> **GIVEN DATA**
----

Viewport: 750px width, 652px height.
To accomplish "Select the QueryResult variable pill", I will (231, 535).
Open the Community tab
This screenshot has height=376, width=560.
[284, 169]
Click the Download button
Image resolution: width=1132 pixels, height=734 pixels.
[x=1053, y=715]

----

> **WHAT IS REQUIRED**
Transcribe the data above in full, exactly.

> **EXERCISE RESPONSE**
Viewport: 750px width, 652px height.
To accomplish "Select the QueryResult variable pill", I will (231, 535).
Open the Community tab
This screenshot has height=376, width=560.
[284, 169]
Click the Download button
Image resolution: width=1132 pixels, height=734 pixels.
[x=1053, y=715]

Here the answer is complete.